Speak with a recruiter about available assignments in COVID-impacted areas today.

COVID Updates: High-Demand Travel Nursing Specialities

As of right now, the most in-demand specialities seem to be for travel nurses with ICU, MICU, ER, telemetry, and general Med/Surg experience.

Illinois seems to have a lot of needs at the moment, with many different openings, so if the Windy City is on your list, you may want to look into a position there.

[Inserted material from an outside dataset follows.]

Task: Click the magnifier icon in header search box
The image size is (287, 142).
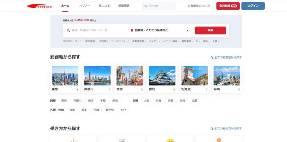Action: tap(145, 6)
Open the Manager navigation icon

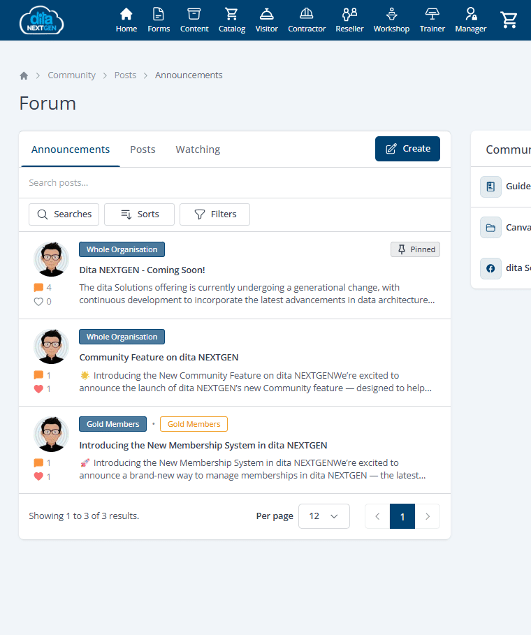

Currently, based on researching travel nursing job boards, the states and positions with the highest pay rates are:

  • Wisconsin and Idaho: $6.2K/week in ICU and Cardiac ICU (limited positions)
  • Michigan: $5.5K/week in telemetry (limited positions)
  • New Jersey: $5.2K/week in ICU, $4.8K in Med/Surg, MICU/SICU
  • New Mexico: $4.6K/week in ICU, MICU/SICU, and Med/Surg
  • Louisiana: $4.6K/week in Step Down
  • Illinois: $4.5K/week for MICU/ICU, Med/Surg, Telemetry, and ER
  • Massachusetts: $4.4K/week in telemetry
  • Arizona: $3K+ for ER, ICU, and Med/Surg

Remember, the nature of the game with travel nursing — and even more so in a pandemic — is that things can change very quickly, so be sure to keep your eyes peeling for new updates and job postings if you’re looking to take on a travel nursing assignment in the near future.